The Oranj Symphonette is an experimental jazz-rock quintet from San Francisco, USA, formed from members of Tom Waits' band. They have released two albums.

==Formation==
The band was formed by musicians who played for Tom Waits. They recorded two albums, the first cover versions of Henry Mancini.
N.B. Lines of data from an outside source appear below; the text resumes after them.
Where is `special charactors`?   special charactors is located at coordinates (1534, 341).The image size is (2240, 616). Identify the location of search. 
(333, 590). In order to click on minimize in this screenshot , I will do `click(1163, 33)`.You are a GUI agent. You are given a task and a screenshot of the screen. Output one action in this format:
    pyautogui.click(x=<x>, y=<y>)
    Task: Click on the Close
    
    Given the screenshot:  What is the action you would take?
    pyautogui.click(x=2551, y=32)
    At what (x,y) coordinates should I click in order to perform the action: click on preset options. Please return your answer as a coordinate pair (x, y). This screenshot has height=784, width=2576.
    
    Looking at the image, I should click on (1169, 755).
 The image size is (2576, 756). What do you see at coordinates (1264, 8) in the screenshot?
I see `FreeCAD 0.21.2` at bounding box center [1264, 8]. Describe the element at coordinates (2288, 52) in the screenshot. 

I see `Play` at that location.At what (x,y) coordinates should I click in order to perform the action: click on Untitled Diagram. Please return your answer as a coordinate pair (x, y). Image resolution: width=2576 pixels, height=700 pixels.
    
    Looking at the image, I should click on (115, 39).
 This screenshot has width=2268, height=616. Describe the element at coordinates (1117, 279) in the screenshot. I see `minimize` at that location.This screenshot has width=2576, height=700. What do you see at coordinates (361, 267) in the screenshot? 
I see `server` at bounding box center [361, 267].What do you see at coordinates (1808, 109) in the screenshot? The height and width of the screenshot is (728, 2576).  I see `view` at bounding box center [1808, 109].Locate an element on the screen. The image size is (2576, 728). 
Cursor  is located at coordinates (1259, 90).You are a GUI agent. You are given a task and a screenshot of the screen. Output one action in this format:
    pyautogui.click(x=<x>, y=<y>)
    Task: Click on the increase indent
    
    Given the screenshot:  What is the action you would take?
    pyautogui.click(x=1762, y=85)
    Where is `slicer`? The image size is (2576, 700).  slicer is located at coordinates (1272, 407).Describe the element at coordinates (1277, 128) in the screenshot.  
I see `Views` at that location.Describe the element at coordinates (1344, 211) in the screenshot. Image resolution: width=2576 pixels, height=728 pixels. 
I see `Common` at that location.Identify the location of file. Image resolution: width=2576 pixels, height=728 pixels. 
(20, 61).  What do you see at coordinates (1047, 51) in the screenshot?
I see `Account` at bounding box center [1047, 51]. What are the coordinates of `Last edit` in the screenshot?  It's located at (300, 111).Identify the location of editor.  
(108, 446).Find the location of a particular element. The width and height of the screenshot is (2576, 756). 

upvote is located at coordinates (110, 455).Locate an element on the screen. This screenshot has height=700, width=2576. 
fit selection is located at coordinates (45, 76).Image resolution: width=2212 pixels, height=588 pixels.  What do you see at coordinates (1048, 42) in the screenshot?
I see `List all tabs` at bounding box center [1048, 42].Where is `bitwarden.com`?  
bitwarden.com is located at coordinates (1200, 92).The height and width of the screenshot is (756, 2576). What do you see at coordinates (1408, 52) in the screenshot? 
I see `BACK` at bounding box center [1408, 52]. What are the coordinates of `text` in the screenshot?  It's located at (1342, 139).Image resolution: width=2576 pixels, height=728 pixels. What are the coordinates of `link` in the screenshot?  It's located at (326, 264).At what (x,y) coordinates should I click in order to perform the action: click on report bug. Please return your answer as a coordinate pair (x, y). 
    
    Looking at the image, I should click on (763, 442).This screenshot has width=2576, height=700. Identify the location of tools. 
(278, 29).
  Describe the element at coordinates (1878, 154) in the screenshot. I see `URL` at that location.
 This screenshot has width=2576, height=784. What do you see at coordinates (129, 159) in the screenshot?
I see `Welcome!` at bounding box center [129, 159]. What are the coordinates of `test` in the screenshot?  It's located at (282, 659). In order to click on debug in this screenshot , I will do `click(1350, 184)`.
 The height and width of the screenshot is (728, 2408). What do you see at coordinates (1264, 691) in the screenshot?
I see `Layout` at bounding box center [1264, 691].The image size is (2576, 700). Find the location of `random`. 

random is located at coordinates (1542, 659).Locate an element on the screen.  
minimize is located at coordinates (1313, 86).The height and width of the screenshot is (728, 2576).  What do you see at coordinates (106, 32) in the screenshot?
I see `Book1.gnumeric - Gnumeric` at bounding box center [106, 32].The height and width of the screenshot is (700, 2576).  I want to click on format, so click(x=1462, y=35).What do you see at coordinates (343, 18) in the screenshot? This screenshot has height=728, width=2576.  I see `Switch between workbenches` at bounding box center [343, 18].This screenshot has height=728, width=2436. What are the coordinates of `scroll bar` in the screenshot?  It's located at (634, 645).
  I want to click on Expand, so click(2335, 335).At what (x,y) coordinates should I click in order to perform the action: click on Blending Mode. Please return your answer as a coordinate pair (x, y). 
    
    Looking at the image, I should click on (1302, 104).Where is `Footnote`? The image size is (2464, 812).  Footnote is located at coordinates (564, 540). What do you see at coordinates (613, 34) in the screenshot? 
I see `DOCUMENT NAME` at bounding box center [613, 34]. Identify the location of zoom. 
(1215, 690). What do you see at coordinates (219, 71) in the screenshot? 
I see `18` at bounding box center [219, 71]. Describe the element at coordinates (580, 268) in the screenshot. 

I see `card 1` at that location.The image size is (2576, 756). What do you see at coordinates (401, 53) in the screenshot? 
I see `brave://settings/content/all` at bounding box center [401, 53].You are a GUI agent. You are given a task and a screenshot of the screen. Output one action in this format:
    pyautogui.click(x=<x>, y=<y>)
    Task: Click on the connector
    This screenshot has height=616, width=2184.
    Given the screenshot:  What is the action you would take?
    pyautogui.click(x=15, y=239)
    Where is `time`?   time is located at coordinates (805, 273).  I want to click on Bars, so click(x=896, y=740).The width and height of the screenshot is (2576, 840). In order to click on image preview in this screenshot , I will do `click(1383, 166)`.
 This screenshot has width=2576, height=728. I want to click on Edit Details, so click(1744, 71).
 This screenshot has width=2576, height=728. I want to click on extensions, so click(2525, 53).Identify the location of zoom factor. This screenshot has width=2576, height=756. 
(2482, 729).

Led by cellist/bassist Matt Brubeck (son of Dave Brubeck), the group includes Joe Gore and multi-instrumentalist Ralph Carney. Individually these three have played with PJ Harvey, the B-52's, Marc Ribot, and others. They met while recording Waits' score for the Jim Jarmusch film Night On Earth. In 1993, they began on their Mancini cover album. Joined by Scott Amendola, they debuted at San Francisco's Radio Valencia in 1994. In 1996, they added Hammond organ/accordion player Rob Burger and Pat Campbell replaced Amendola on drums for an album of music by composers including Mancini, Quincy Jones, Elmer Bernstein, Duke Ellington, Marvin Hamlisch, Burt Bacharach, Jimmy Webb, and John Barry.

==Debut album==
Their Gramavision/Rykodisc debut, Oranj Symphonette Plays Mancini, reinterprets the work of one of Hollywood's most memorable composers, Henry Mancini.